=== Consignes ===
- a) Indiquez si chacune des affirmations suivantes concorde avec l'extrait consacré au roman Rictus, en répondant par oui ou par non et en citant à l'identique les mots de l'extrait qui tranchent : (i) Mathieu Collard travaille aux Cartonneries du Loiret ; (ii) c'est Sandra qui offre à Mathieu le moyen de gagner une forte somme en tuant Alexandre Chassagne ; (iii) Jean-Pierre Ferrière a publié plus de soixante ouvrages.
- b) Recopiez sans rien changer le passage de l'extrait consacré au roman Rictus qui va de « Après avoir été » à « donc une redécouverte. », bornes incluses.
- c) Rédigez la suite de l'extrait consacré au roman Rictus à partir de sa dernière phrase.

"Rictus", Vengeance d'un plouc

« Tel un somnambule, il marchait au hasard dans les rues de Chartres, comme si la ville lui était inconnue, comme si les hommes et les femmes qu’il croisait sur les trottoirs appartenaient à une race étrangère. »

France, début des années 70 : presque un autre monde. Mathieu Collard, 34 ans, marié à Jeanne, 24 ans - et père d’un fils de deux ans, François - est employé aux Cartonneries du Loiret. Se plaignant de douleurs récurrentes, il va consulter son généraliste, le docteur Tristan. Après des examens, il apprend qu’il est atteint d’un cancer. Plus que quelques mois à vivre. Que deviendront sa femme et son fils sans lui, sans argent ? Mathieu commence son errance et rencontre une jeune prostituée, Sandra, qui compatit ; c’est cependant Mlle Simone (l’assistante du Dr Tristan) qui offre à Mathieu le moyen de gagner une forte somme en tuant Alexandre Chassagne, richissime homme d’affaires. Et il le fait, simplement, sans remords d’ailleurs. N’est-il pas déjà mort quelque part ?

« Mathieu écoutait sans avoir l’impression d’être concerné. Je mange, je vais travailler, c’est un jour comme les autres. »

Mathieu paie les traites de la maison, achète une voiture, sûr d’avoir mis les siens à l’abri. Peu de temps après, survient l’accident où il perd sa famille. Hospitalisé, il apprend qu’il est en parfaite santé, aucune trace de cellule cancéreuse. À sa sortie, il veut contacter le Dr Tristan, mais le cabinet de celui-ci est fermé. Il ne semble d’ailleurs n’avoir jamais eu d’assistante. Par contre, il avait une maîtresse avec laquelle il est parti s’installer à Cannes. Son nom : Elisabeth Chassagne.

Il réalise qu’il a été manipulé pour tuer le mari. Il propose à Sandra de l’accompagner à Cannes, sans s’expliquer sur ses motivations. Désormais il ne lâchera plus Tristan et sa maîtresse avant de s’être vengé…

Après avoir été secrétaire de Brigitte Bardot, Jean-Pierre Ferrière est devenu auteur de romans. Il a publié plus de soixante ouvrages dont certains adaptés à la télévision et au cinéma. Relativement peu connu aujourd’hui, la collection « noir Rétro » propose donc une redécouverte.

A priori, on peut se méfier d’une réédition d’un ouvrage autrefois publié au Fleuve noir, éditeur connu comme grand pourvoyeur de la littérature de gare. Et on ne racontera pas ici d’histoire. Ferrière n’est pas un écrivain au sens où d’autres le sont. C’est un auteur, pourvoyeur d’histoires censées distraire le chaland. Rictus est pourtant intéressant à plus d’un titre.

=== Données extraites ===
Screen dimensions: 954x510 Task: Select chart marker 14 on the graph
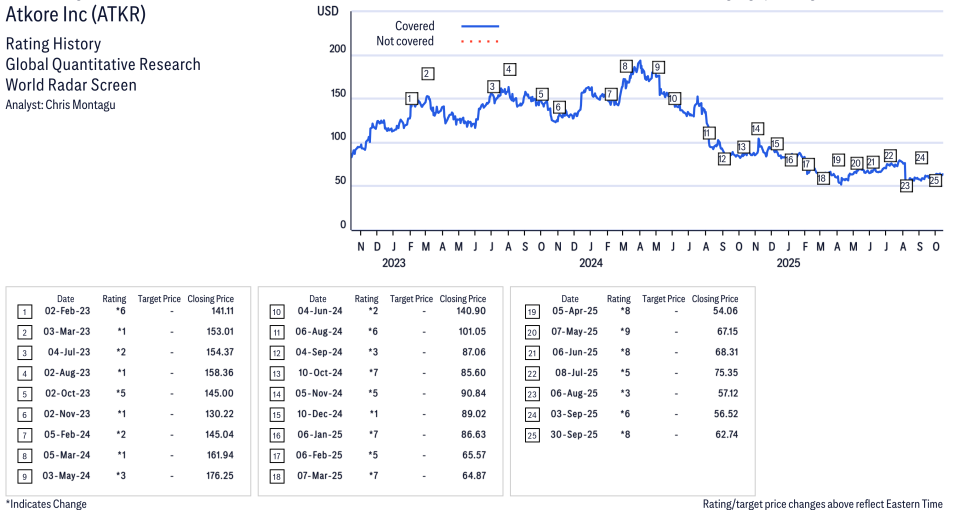point(757,129)
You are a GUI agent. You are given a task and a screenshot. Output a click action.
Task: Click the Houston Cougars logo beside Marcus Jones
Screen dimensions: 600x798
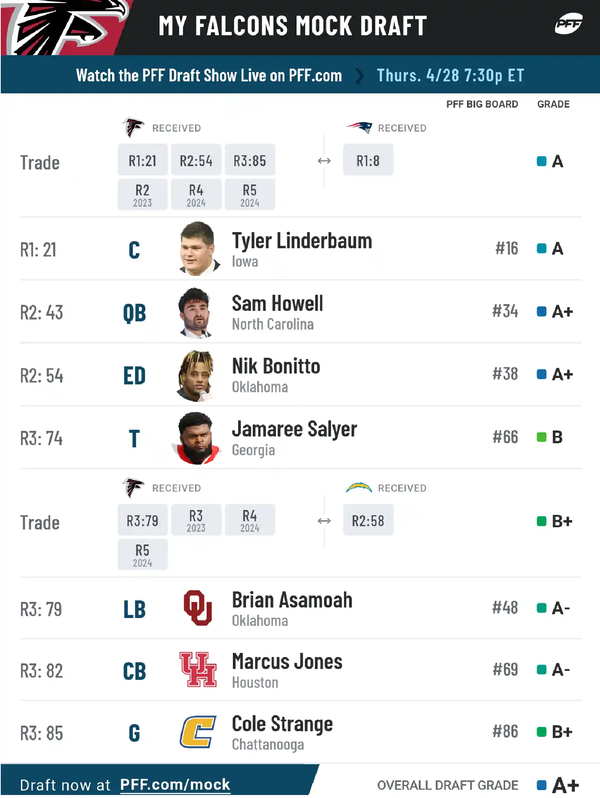coord(197,670)
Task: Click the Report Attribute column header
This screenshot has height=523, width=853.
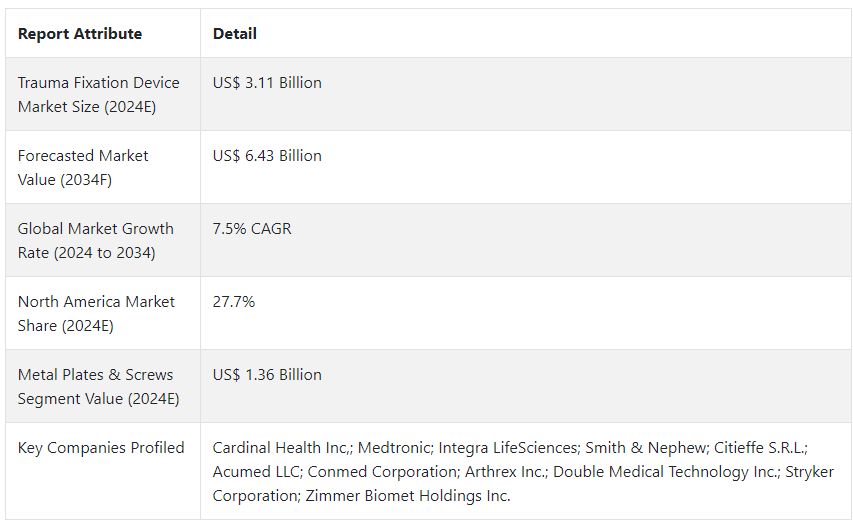Action: (x=79, y=34)
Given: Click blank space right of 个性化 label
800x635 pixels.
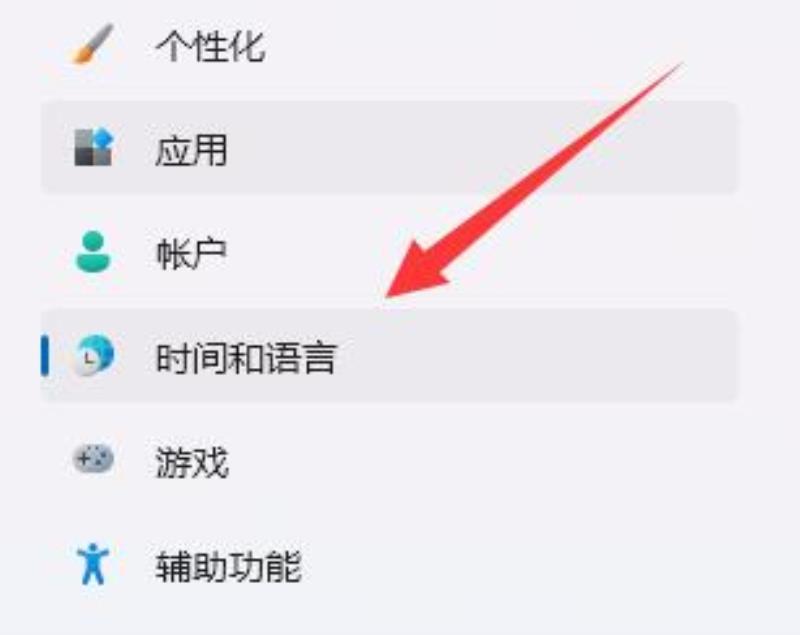Looking at the screenshot, I should tap(459, 46).
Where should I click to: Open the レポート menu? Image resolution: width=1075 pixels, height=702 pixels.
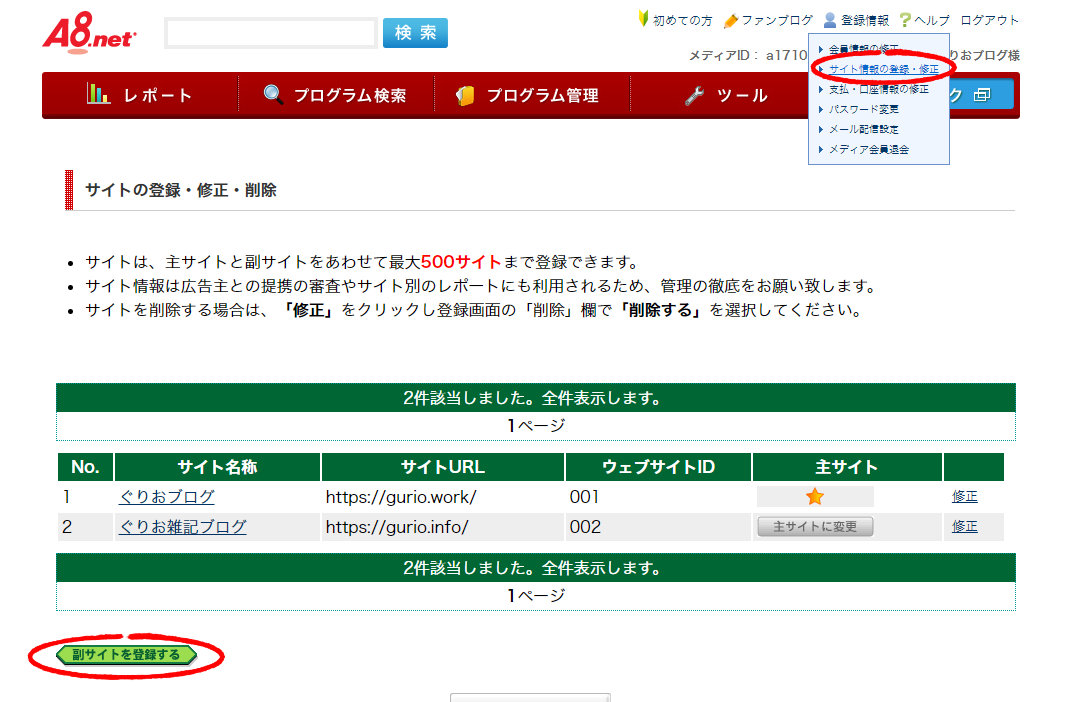point(140,96)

=== Réponses ===
- a)
(i) Oui : « est employé aux Cartonneries du Loiret ».
(ii) Non : « c’est cependant Mlle Simone (l’assistante du Dr Tristan) qui offre à Mathieu le moyen de gagner une forte somme en tuant Alexandre Chassagne ».
(iii) Oui : « Il a publié plus de soixante ouvrages ».

- b)
Après avoir été secrétaire de Brigitte Bardot, Jean-Pierre Ferrière est devenu auteur de romans. Il a publié plus de soixante ouvrages dont certains adaptés à la télévision et au cinéma. Relativement peu connu aujourd’hui, la collection « noir Rétro » propose donc une redécouverte.

- c)
Il constitue d’abord une histoire de vengeance bien menée, un peu dans la lignée du mouton enragé de Michel Deville. Mathieu Ricard est un prolo qu’on a acheté après l’avoir pris pour un imbécile en lui faisant croire qu’il était atteint d’un cancer. Et bien mal acquis ne profite jamais : il perd ceux qu’il voulait sauver dans un accident. On retrouve ici la patte d’un auteur finalement assez moraliste, dans la lignée des grands maîtres du roman noir américain (Hammett, McCoy). De plus, la vengeance de Mathieu est double : elle s’exerce contre celui qui a déclenché une chaîne d’évènements menant à la mort des siens et aussi contre le représentant d’un ordre social qui l’opprime et le domine par l’argent. Car c’est l’argent qui amène le malheur, cet argent dont manque l’ouvrier Mathieu Ricard, encore plus quand il apprend son (faux) cancer et qu’il désire mettre sa famille à l’abri.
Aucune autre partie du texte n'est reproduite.